EXERCISE AIM: Extract the items from the very beginning up to and including the line that contains "click(x=248, y=52)", and reproduce those lines unchanged.

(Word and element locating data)
begin

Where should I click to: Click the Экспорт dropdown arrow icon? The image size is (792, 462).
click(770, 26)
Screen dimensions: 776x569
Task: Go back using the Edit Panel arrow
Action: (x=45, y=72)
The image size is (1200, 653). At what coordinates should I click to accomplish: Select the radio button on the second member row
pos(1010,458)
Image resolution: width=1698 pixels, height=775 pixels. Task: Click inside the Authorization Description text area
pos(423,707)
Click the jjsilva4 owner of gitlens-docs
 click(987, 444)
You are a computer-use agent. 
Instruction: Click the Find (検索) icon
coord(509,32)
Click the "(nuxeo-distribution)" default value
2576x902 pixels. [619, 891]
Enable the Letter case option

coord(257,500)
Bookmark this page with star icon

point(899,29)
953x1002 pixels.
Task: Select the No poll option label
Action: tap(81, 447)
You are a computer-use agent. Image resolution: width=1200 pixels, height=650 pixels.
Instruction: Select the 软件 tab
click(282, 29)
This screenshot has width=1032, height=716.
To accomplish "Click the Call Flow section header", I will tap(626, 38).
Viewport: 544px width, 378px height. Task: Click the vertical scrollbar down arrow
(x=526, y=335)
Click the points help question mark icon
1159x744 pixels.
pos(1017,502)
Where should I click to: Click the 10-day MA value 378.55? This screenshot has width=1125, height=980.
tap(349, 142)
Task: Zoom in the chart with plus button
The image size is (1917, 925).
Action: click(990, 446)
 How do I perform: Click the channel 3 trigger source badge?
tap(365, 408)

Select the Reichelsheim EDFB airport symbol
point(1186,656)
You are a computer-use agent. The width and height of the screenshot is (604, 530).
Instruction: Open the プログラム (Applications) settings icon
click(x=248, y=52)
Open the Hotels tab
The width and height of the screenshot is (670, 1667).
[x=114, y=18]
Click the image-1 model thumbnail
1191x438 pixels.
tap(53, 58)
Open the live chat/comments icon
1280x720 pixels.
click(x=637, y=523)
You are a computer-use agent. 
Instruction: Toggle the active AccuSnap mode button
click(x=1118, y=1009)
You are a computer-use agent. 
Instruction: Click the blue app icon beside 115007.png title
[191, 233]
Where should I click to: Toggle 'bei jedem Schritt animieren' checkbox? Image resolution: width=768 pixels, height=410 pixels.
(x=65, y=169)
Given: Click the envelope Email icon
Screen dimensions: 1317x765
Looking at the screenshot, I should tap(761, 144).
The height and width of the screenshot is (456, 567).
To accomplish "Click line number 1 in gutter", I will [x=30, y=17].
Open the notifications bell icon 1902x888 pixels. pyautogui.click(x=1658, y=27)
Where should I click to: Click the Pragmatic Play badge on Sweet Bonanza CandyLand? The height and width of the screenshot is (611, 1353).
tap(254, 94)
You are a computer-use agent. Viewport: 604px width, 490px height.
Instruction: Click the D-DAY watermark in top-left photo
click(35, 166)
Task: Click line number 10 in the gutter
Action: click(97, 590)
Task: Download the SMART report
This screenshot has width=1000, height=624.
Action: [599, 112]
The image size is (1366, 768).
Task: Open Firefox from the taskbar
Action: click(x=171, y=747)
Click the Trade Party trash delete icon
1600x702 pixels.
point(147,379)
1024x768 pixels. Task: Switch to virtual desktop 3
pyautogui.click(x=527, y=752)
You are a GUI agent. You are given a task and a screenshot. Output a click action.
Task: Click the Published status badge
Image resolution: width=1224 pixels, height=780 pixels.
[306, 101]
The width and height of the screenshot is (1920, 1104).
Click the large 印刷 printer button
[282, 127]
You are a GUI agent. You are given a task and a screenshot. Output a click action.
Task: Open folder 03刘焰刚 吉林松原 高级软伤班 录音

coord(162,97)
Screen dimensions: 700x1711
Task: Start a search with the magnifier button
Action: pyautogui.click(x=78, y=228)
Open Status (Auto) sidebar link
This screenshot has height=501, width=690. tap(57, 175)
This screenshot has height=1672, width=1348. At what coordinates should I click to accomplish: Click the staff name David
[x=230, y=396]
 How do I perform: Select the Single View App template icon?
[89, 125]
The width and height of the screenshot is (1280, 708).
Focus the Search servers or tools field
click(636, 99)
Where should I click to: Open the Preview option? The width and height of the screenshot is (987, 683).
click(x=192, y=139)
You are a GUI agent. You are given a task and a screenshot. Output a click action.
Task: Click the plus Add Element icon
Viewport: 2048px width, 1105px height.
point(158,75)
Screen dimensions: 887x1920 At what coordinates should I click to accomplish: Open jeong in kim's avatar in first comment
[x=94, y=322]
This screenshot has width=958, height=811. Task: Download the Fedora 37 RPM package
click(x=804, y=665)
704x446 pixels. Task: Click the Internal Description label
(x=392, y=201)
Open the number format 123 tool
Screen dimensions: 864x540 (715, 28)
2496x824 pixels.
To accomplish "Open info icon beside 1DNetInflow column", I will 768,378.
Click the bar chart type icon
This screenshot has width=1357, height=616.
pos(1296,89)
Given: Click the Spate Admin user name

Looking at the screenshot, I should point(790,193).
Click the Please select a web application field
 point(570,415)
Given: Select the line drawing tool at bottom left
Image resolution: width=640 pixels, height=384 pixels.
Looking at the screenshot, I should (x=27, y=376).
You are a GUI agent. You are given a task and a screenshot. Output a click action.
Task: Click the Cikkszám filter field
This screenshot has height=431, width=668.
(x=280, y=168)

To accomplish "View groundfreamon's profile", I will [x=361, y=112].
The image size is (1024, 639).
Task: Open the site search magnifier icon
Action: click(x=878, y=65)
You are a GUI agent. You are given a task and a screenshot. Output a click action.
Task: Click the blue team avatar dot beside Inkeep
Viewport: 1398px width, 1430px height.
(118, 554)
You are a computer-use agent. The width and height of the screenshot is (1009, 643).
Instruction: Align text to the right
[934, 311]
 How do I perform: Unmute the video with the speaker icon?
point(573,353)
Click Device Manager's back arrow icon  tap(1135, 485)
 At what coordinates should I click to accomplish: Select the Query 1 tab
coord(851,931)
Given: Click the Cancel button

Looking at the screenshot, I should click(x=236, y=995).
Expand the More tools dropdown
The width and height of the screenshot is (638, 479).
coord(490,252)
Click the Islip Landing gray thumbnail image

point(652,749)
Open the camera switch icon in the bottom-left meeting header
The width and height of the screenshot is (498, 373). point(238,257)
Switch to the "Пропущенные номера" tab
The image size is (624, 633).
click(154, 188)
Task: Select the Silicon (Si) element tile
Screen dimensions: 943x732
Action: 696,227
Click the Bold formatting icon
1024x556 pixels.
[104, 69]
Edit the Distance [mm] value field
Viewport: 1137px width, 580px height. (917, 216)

end

ANSWER TO THE EXERCISE:
Where should I click to: Click the Экспорт dropdown arrow icon? The image size is (792, 462).
click(770, 26)
Screen dimensions: 776x569
Task: Go back using the Edit Panel arrow
Action: (x=45, y=72)
The image size is (1200, 653). At what coordinates should I click to accomplish: Select the radio button on the second member row
pos(1010,458)
Image resolution: width=1698 pixels, height=775 pixels. Task: Click inside the Authorization Description text area
pos(423,707)
Click the jjsilva4 owner of gitlens-docs
 click(987, 444)
You are a computer-use agent. 
Instruction: Click the Find (検索) icon
coord(509,32)
Click the "(nuxeo-distribution)" default value
2576x902 pixels. [619, 891]
Enable the Letter case option

coord(257,500)
Bookmark this page with star icon

point(899,29)
953x1002 pixels.
Task: Select the No poll option label
Action: tap(81, 447)
You are a computer-use agent. Image resolution: width=1200 pixels, height=650 pixels.
Instruction: Select the 软件 tab
click(282, 29)
This screenshot has width=1032, height=716.
To accomplish "Click the Call Flow section header", I will tap(626, 38).
Viewport: 544px width, 378px height. Task: Click the vertical scrollbar down arrow
(x=526, y=335)
Click the points help question mark icon
1159x744 pixels.
pos(1017,502)
Where should I click to: Click the 10-day MA value 378.55? This screenshot has width=1125, height=980.
tap(349, 142)
Task: Zoom in the chart with plus button
The image size is (1917, 925).
Action: click(990, 446)
 How do I perform: Click the channel 3 trigger source badge?
tap(365, 408)

Select the Reichelsheim EDFB airport symbol
point(1186,656)
You are a computer-use agent. The width and height of the screenshot is (604, 530).
Instruction: Open the プログラム (Applications) settings icon
click(x=248, y=52)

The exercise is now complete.